Pair quizzed in ‘assisted death’ of man aged 94
TWO people were being quizzed by police yesterday after they were arrested on suspicion of helping a 94-year-old man end his life.
A woman, 89, and a man, 68, were questioned in connection with encouraging or assisting suicide.
Ralph Saxon Snell, of Lymington, Hampshire, was found dead on January 28. A post-mortem examination was carried out by Home Office pathologist Dr Basil Purdue.
But the findings proved inconclusive and an inquest into the death was opened and adjourned until August at Winchester Coroner’s Court.
Senior coroner Grahame Short was told that further tests were needed to determine the cause of death.
The two people arrested from Somerset have been released from police custody but remain under investigation.
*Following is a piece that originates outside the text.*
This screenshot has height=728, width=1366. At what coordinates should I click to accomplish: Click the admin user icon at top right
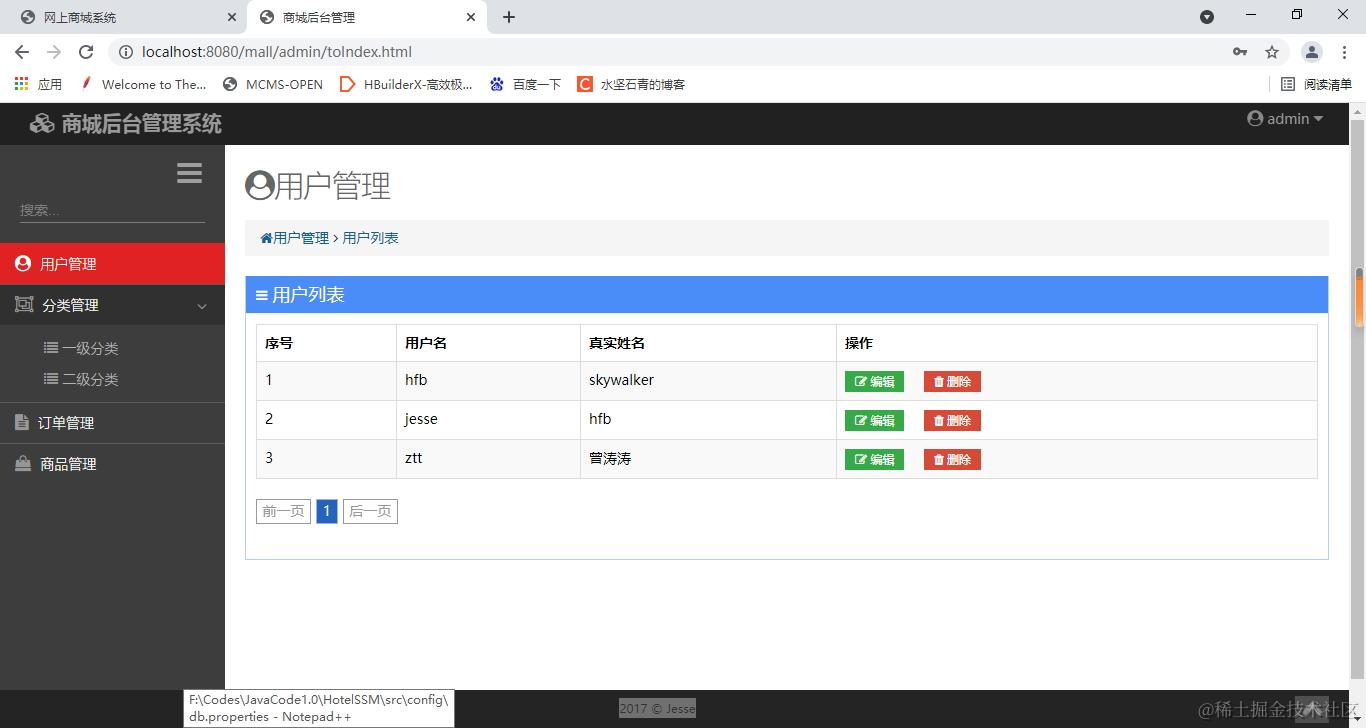[x=1255, y=118]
The relationship between them and the dead man has not yet been revealed.
Last night a Hampshire Police spokesman said: “An investigation is under way to establish the exact circumstances of the death.”
Former company director Mr Snell lived in a £600,000 Georgian-style terrace home.
One of his neighbours said: “He was very nice, very easy, but he hadn’t been well for the past year or so. He wasn’t the same person.”
News of the arrests comes a day after Geoff Whaley, 80, of Chalfont St Peter, Buckinghamshire, ended his life at a Dignitas clinic in Switzerland to avoid a protracted death from motor neurone disease.
His wife Ann, 76, supported his decision but reportedly said his final weeks were marred by police inquiries over her involvement in his plans. Officers dropped the case but the couple called for the law to be changed.
A poll of GPs found 55 per cent either agreed or strongly agreed that medical bodies should “adopt a position of neutrality on the issue of assisted dying for terminally ill, competent adults”.
Euthanasia and assisted dying are both illegal in the UK. Euthanasia is the act of deliberately ending a person’s life to relieve suffering.
Depending on the circumstances, euthanasia is regarded as either manslaughter or murder. The maximum penalty is life imprisonment. Assisted suicide is the act of deliberately assisting or encouraging death. Under the Suicide Act (1961), it is punishable by up to 14 years’ imprisonment.